▽

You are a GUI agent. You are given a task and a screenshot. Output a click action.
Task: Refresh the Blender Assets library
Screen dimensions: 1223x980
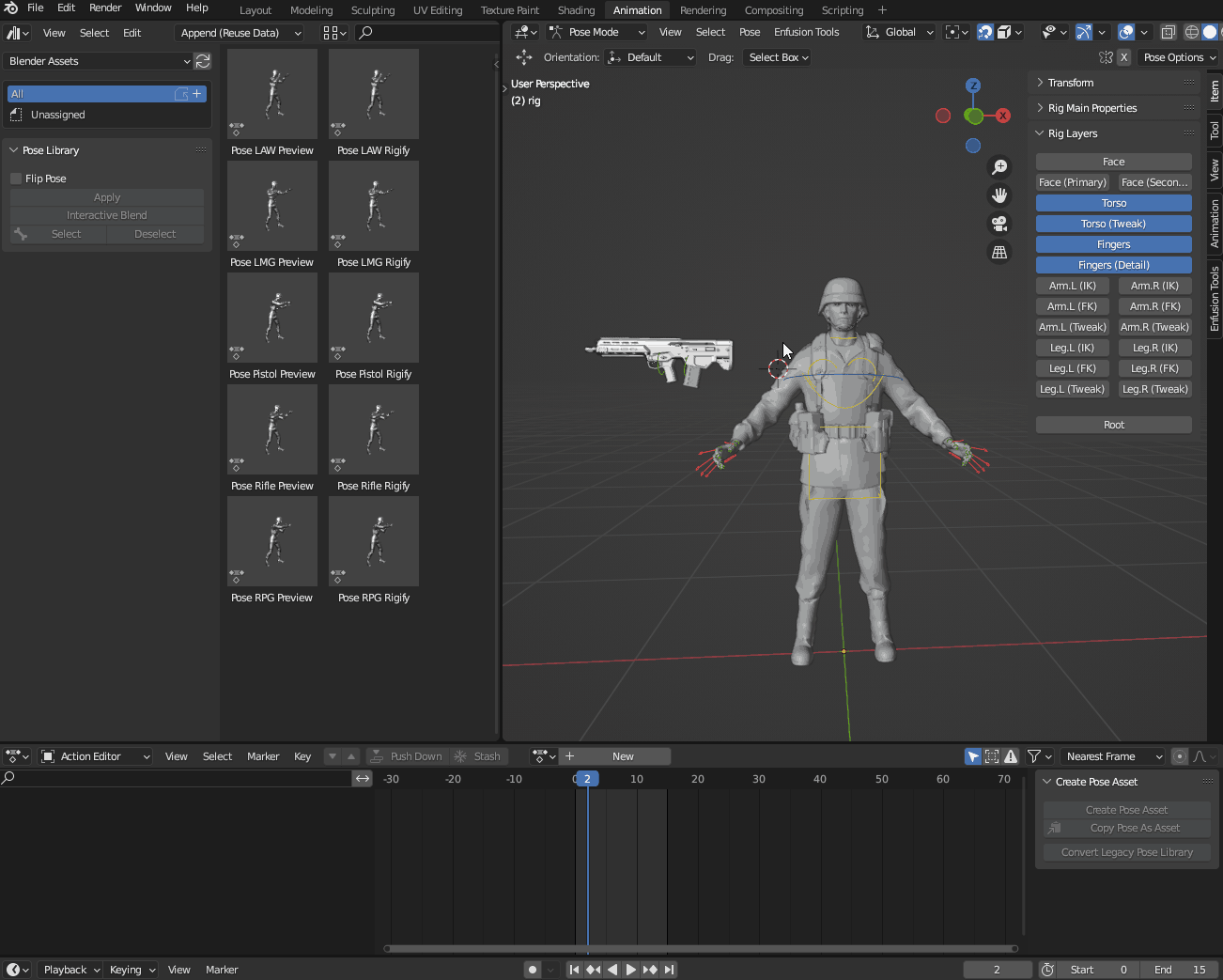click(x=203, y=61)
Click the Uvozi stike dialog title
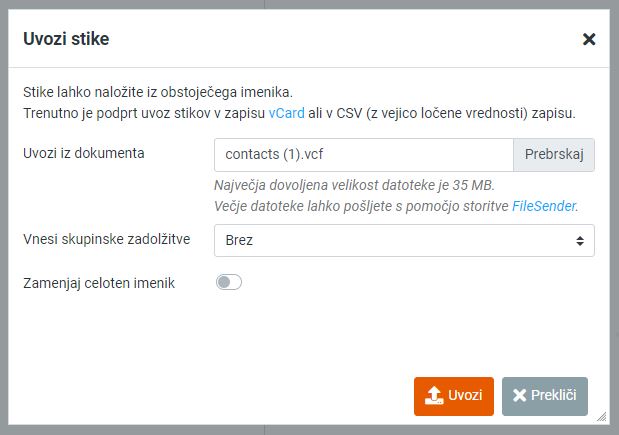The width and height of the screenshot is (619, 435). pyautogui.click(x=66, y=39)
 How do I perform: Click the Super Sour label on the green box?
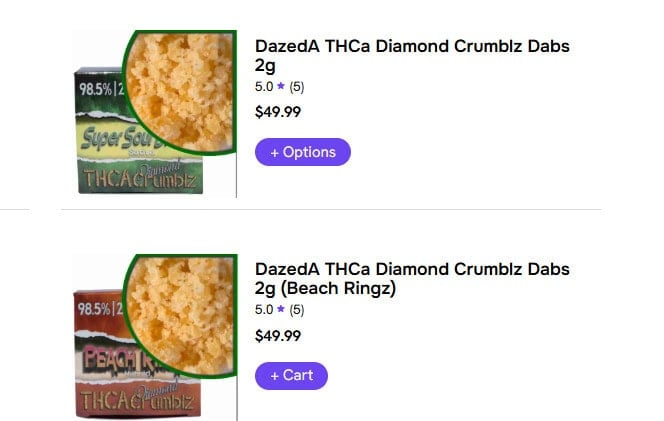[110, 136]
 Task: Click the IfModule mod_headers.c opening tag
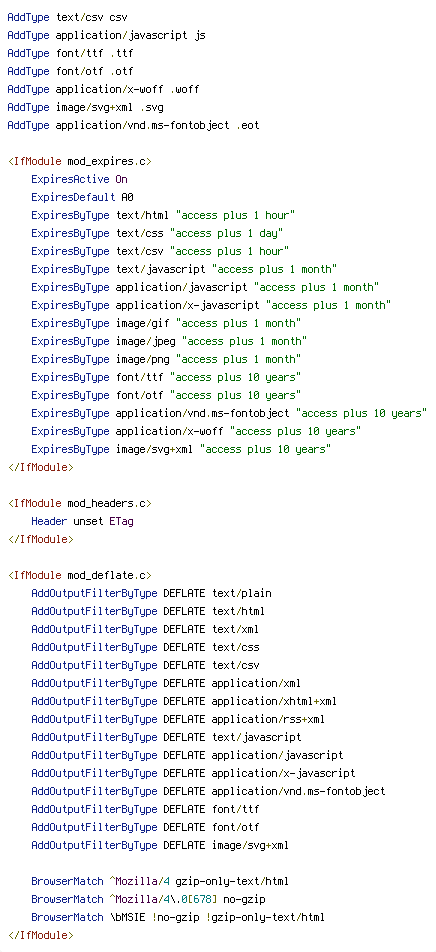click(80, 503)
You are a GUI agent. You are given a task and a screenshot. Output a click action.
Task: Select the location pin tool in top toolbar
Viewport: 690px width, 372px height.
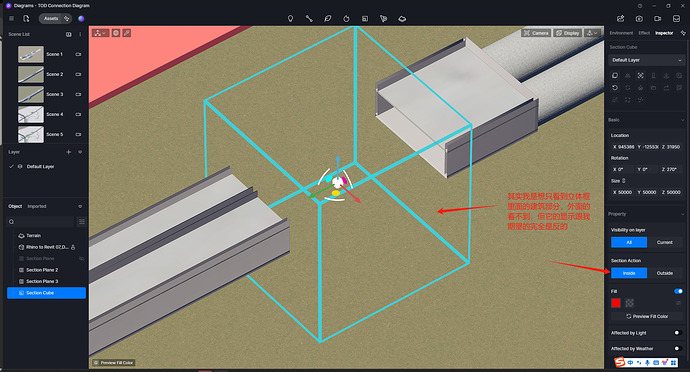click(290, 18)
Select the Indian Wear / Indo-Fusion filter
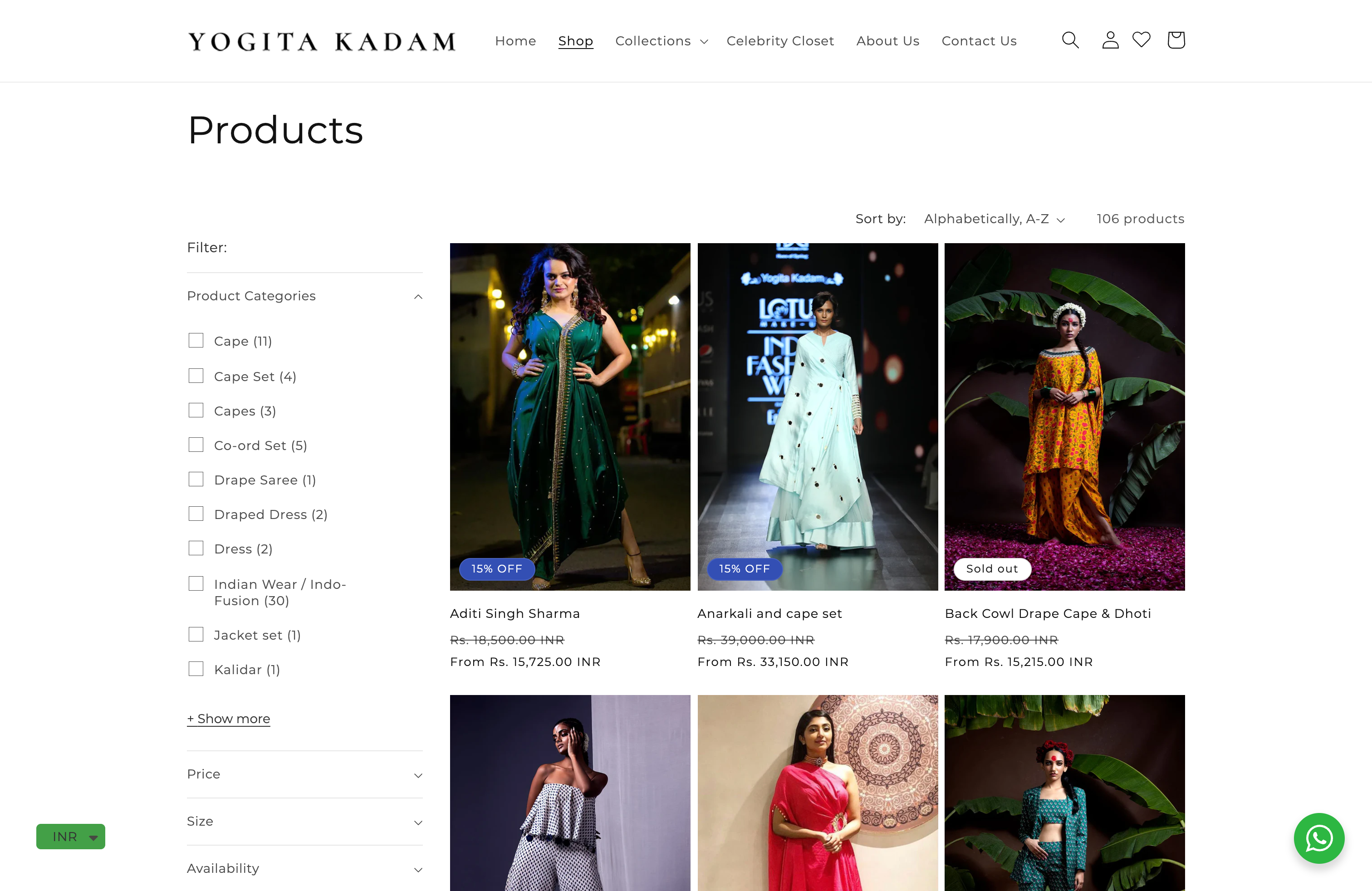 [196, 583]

△
▽

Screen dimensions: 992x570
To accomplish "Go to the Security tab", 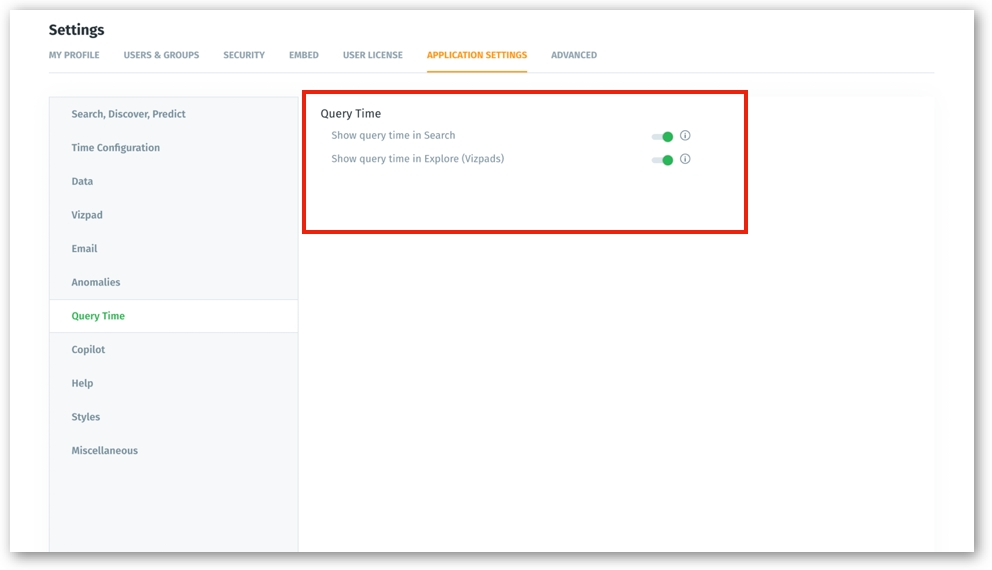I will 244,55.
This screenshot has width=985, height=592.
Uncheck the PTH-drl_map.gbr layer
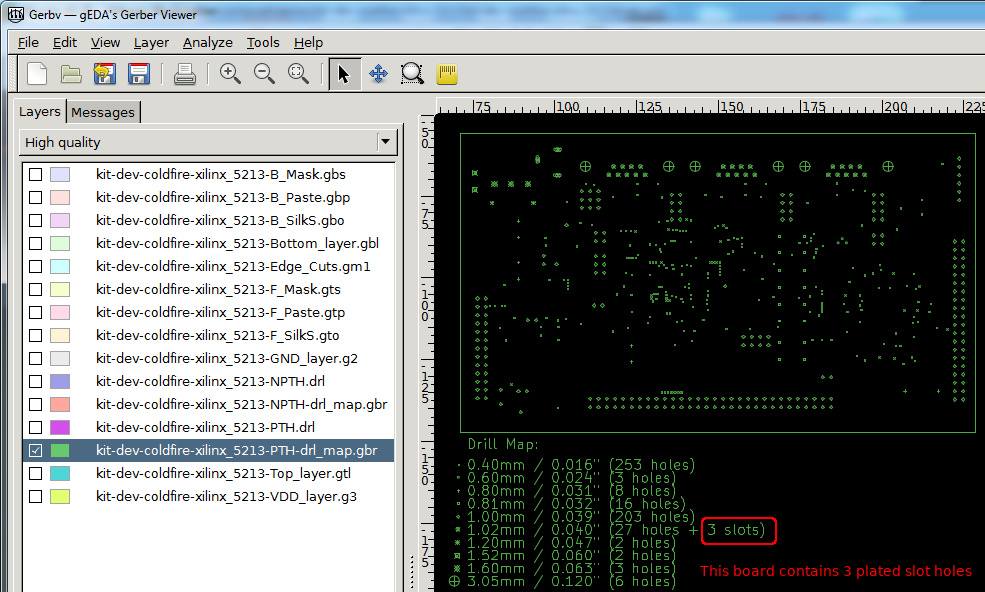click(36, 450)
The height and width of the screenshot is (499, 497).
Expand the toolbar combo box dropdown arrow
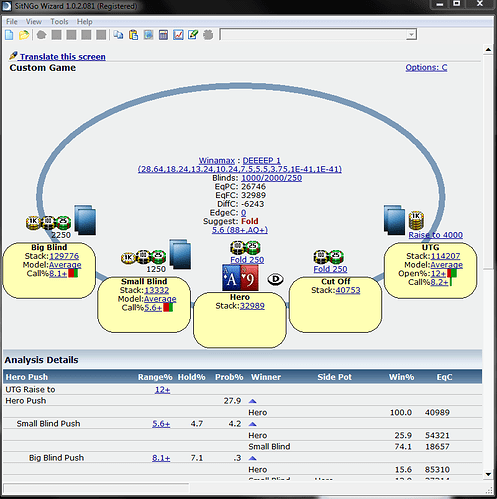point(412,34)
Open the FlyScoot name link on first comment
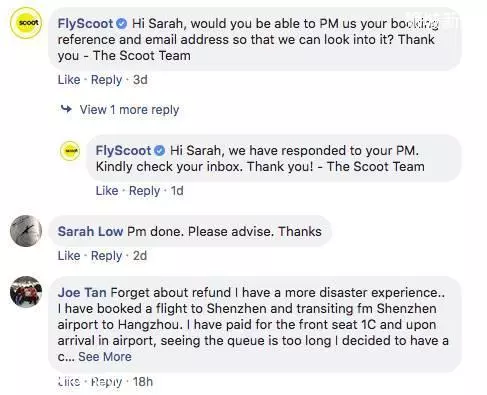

△

DIRECTIONS: Which lines of the material contain the word "dimensions"? Report each of them in full.

RESULT FOR THIS EXERCISE:
Screen dimensions: 1223x980
Screen dimensions: 992x570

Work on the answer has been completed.